Europe : secrets de cours
Tandis que les Arabes inventaient la cryptanalyse au IXe s., l’Europe balbutiait avec les codes secrets durant tout le Moyen Âge. Tout juste quelques moines isolés trituraient-ils la Bible pour tenter d’y trouver des mystères cachés. En fait, il faut attendre le XVIe s. pour que la cryptologie entame une période florissante sur le Vieux continent. Car, encore une fois, il fallait un terreau fécond alliant connaissance et nécessité. Or, dès le XVe s., la Renaissance des arts et des sciences avait déjà commencé de cultiver les esprits. Restait la nécessité, qui s’accrut aux XVIe s. et XVIIe s. avec la multiplication des complots politiques et des échanges diplomatiques entre nations.

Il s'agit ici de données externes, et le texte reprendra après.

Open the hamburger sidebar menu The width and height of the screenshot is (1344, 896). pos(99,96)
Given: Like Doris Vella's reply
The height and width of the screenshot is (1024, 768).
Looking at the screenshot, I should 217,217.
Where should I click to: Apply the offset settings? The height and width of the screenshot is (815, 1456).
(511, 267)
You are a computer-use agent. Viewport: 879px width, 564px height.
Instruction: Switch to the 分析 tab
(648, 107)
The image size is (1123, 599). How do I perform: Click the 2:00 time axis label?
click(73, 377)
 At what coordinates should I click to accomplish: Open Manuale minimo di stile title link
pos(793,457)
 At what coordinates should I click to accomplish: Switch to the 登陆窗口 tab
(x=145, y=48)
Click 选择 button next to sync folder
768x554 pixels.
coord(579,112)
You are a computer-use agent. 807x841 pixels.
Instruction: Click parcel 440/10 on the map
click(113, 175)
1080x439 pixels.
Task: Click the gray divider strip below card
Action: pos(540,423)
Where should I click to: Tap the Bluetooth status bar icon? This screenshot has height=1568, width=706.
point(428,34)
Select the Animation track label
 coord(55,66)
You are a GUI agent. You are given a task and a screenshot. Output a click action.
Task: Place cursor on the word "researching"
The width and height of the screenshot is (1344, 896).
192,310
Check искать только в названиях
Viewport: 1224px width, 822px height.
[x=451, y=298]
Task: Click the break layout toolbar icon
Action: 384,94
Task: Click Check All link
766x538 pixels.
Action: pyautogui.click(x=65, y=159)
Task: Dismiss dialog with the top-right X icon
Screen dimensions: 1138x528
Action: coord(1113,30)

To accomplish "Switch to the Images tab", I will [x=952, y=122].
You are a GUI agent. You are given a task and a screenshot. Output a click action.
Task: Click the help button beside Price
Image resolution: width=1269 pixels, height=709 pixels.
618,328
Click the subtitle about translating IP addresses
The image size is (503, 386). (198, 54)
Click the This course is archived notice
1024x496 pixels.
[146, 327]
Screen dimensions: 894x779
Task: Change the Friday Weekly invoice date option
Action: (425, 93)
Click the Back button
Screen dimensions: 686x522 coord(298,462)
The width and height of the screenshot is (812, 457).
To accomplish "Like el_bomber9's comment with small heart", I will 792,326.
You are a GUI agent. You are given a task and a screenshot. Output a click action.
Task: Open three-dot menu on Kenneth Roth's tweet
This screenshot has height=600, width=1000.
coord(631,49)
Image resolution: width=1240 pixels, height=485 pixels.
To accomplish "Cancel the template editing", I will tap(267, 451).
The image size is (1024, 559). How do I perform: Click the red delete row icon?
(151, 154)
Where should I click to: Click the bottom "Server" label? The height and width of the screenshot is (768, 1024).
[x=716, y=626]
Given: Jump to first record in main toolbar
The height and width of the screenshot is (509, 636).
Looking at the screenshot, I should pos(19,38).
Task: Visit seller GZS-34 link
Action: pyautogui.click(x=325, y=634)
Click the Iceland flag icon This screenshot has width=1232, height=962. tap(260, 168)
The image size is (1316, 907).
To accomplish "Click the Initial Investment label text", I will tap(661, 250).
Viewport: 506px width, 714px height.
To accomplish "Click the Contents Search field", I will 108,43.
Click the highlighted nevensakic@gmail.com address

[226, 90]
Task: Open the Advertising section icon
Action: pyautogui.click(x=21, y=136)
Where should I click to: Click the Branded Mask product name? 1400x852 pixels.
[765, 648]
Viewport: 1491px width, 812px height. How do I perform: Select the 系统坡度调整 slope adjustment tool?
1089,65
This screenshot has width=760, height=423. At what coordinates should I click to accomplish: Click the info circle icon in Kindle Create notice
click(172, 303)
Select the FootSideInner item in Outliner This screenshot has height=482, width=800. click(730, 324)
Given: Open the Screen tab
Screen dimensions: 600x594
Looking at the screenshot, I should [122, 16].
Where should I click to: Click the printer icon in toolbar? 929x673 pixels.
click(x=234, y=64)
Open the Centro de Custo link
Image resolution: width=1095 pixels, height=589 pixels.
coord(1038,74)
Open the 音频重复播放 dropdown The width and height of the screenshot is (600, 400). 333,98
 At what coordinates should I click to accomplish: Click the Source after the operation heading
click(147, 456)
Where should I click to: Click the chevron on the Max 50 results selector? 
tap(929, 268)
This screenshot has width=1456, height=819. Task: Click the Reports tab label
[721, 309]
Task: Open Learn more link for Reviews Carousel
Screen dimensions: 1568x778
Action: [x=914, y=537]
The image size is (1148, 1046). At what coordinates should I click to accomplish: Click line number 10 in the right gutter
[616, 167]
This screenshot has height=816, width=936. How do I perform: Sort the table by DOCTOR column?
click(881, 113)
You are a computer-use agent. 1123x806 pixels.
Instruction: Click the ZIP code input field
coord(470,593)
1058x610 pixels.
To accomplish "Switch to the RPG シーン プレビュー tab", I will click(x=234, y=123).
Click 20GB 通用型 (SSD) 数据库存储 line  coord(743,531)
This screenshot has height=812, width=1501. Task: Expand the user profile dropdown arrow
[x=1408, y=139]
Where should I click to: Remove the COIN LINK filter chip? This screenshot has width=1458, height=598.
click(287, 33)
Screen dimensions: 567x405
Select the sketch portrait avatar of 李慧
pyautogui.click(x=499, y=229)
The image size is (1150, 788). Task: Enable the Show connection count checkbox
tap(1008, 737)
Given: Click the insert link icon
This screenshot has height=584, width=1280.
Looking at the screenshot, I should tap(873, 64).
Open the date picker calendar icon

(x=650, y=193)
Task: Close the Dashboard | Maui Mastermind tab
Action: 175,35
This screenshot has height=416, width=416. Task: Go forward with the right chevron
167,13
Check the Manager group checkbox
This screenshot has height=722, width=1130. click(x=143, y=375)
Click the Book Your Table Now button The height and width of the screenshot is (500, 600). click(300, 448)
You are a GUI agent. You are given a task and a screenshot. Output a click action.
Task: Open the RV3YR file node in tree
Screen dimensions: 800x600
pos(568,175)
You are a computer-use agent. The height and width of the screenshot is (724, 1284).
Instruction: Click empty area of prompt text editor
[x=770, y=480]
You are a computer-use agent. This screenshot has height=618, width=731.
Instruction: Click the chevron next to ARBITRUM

En tête d’affiche : l’Italie, alors constituée d’une mosaïque d’États indépendants engagés dans des conflits incessants. Chaque cour devant communiquer secrètement avec sa flopée d’ambassadeurs envoyés dans les pays voisins, l’usage de codes secrets devint pour tous une seconde nature, un gage de discrétion et d’efficacité.
L’utilisation des codes secrets finit par se répandre comme une traînée de poudre à travers toute l’Europe : de la cour d’Angleterre à Venise, de l’Anjou à la Pologne, en passant par le Vatican, quelques cryptanalystes en vinrent à se tailler de belles réputations. Comme le sieur Philippe Babou, si opiniâtre au service de François Ier que le roi eut tout le loisir d’entretenir une relation durable avec.. son épouse ! Ou cet autre spécialiste, François Viète, si efficace à décrypter les chiffres espagnols que le roi Philippe II alla jusqu’à se plaindre au Vatican : les prouesses du cryptologue étaient forcément dues à des dons démoniaques !
Symboles à gogo
Idée simple : puisque l’analyse des fréquences permet de briser un chiffre de substitution, on peut brouiller les pistes en multipliant les symboles. Ainsi, comme e représente environ 18 % des lettres d’un texte (voir tableau page précédente), il suffit de lui faire correspondre 18 symboles différents. De même qu’on aura 8 symboles pour le s et le a (environ 8 %), 5 pour le o (5%) ou 1 pour le f (1 %), etc.
Au final, on disposera ainsi d’une centaine de symboles ayant à peu près tous une fréquence de 1 % dans le texte codé. Et bonjour la recherche par l’analyse des fréquences !
Reprenons notre exemple :
t | a | n | t | v | a | l | a | c | r | u | c | h | e | a | l | e | a | u |
€ | ♦ | ♥ | ♣ | ◊ | & | ¢ | ¥ | • | § | ¤ | ¿ | ° | ∑ | ∞ | ∩ | ð | Þ | Δ |
où a peut valoir ♦, &, ¥, ∞ ou encore Þ.
Trucs en vrac
À mesure que la cryptologie s’est répandue en Europe, les spécialistes ont développé toute une batterie de techniques pour amoindrir les faiblesses des chiffres de substitution, devenus trop fragiles devant l’analyse des fréquences. Par exemple en introduisant des signes « nuls » (inutiles) pour brouiller les pistes ; en orthographiant volontairement mal les mots, ou en les transcrivant en phonétique pour qu’on ne les repère pas au premier coup d’œil, etc.
Autre subterfuge : introduire des mots de codes cachés derrière une seule lettre. Du moment que le destinataire sait que D = « assassiner », J = « capturer », 28 = « prince », a = « porte », etc., un message très court (et donc échappant à la cryptanalyse par fréquence) pouvait s’avérer très efficace.